**TASK REQUIREMENTS**.
Check each line of the records below and collect those holding "Tienidlo".

**SOURCE RECORDS**.

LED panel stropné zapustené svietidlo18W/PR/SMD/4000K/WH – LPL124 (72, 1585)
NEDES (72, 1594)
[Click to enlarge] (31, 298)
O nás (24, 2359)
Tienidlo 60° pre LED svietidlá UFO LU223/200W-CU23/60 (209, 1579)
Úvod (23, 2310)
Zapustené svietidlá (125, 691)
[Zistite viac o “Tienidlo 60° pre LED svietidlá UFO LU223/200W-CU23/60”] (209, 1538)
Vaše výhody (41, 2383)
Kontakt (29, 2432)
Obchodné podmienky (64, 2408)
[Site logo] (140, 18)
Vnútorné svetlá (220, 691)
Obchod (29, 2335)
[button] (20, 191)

**SOLVED EXERCISE**.
Tienidlo 60° pre LED svietidlá UFO LU223/200W-CU23/60 (209, 1579)
[Zistite viac o “Tienidlo 60° pre LED svietidlá UFO LU223/200W-CU23/60”] (209, 1538)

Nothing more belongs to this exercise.